Let’s be real, Israel. Sure, moving settlements into volatile territories might alleviate some security concerns. But that argument is essentially like saying the only way to deal with your hangover is to stop drinking. It’s not that you drink too much, it’s that you’re a little bitch who can’t hold his liquor. Get your shit together and frat harder.

You’re entirely missing the fundamental issue that’s driving aggressive behavior from Palestine. Mainly, you’ve pushed them to the brink of a complete devolvement of a cohesive Palestinian identity so they’re fighting back with the only outlet they now have: violence. Because when Palestine does pursue peaceful diplomatic avenues, you treat them like a GDI: worthless, annoying and severely lacking in swag. And by the way, don’t even mention the Oslo Accord. Even your bubbe thinks it’s total bullshit.

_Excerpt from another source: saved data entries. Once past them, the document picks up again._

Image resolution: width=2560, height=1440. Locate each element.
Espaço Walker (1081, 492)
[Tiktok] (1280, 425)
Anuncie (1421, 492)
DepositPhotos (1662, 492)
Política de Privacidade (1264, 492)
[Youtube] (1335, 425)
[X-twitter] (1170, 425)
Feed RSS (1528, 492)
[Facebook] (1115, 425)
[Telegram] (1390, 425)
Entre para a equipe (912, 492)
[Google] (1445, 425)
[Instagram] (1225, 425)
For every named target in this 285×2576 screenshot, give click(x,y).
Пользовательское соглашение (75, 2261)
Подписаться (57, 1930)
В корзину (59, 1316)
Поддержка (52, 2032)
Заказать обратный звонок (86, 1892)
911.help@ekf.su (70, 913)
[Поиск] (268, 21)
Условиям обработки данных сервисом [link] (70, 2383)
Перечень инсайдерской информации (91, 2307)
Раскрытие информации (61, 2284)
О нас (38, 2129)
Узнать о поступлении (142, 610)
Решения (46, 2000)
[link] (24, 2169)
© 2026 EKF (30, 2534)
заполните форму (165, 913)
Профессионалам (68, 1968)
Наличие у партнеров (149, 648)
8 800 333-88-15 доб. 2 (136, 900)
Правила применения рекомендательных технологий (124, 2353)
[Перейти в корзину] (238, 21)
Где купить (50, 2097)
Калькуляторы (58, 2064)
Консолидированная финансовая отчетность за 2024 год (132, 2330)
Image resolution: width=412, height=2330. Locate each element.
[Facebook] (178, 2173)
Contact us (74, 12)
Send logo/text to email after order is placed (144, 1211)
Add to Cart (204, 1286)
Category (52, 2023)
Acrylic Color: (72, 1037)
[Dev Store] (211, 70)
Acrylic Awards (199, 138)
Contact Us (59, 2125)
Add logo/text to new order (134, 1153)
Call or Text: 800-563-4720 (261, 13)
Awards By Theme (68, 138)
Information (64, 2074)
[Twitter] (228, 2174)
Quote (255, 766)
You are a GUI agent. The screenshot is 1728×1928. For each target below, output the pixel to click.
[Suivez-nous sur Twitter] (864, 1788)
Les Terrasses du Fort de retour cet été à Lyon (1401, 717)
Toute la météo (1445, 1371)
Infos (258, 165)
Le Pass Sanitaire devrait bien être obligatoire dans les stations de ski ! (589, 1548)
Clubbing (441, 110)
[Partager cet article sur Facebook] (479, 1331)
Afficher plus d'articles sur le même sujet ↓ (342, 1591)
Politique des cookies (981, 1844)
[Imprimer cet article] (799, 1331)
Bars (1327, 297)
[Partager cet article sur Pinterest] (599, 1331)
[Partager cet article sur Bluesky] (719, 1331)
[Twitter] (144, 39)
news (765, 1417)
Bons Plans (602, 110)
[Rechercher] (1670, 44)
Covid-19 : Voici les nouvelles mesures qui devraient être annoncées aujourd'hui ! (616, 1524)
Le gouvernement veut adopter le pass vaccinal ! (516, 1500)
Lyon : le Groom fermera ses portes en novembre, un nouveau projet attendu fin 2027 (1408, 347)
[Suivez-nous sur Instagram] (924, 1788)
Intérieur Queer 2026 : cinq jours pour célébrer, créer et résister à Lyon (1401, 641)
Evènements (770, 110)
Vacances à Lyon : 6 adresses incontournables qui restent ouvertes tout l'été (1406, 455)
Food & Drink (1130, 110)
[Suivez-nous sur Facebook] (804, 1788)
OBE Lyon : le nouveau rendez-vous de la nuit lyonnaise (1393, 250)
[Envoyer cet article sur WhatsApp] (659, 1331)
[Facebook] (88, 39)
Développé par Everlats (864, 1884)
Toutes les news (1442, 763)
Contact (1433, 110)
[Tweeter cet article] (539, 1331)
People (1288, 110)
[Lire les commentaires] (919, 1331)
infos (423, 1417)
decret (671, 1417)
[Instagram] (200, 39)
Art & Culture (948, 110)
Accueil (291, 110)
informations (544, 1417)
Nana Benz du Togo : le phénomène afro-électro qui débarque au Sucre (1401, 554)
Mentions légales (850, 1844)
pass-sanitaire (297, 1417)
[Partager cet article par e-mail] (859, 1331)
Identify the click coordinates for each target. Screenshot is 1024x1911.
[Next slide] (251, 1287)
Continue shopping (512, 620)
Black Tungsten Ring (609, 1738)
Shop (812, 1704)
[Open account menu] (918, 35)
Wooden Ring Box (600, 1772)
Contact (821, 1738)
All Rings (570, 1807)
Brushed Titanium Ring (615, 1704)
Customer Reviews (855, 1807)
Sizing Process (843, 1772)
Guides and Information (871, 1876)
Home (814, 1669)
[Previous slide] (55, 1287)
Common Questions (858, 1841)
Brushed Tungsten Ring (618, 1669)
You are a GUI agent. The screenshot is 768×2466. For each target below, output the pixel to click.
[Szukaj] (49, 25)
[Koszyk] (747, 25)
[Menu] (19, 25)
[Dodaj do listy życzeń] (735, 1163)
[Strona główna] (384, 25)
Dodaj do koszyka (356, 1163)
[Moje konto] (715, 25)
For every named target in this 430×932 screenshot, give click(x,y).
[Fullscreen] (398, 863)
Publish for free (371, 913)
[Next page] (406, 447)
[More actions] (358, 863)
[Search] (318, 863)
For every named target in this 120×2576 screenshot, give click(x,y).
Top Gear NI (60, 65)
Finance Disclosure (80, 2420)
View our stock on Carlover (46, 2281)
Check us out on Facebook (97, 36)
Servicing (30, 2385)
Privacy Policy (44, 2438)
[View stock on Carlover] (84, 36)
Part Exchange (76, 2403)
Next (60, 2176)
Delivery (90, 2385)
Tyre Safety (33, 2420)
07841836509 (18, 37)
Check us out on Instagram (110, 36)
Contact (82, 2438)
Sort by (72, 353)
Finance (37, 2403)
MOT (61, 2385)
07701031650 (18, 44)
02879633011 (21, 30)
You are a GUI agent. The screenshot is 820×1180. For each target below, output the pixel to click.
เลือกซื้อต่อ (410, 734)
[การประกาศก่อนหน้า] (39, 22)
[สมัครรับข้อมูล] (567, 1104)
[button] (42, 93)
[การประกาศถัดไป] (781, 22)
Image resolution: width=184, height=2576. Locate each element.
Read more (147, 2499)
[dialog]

Listen, this isn’t coming from me. It’s coming from you’re grandma, your bubbe, who’s worried sick about your behavior. She loves you, bro. And you’re killing her. You’re killing your grandmother with worry (her words, not mine).

Giver her some peace bro, stop building settlements in occupied territory and start serious negotiations on a two-state solution. And call your grandmother more. Because according to her, when she’s dead you’re going to miss you. Not that you should feel guilty or anything (you should feel guilty).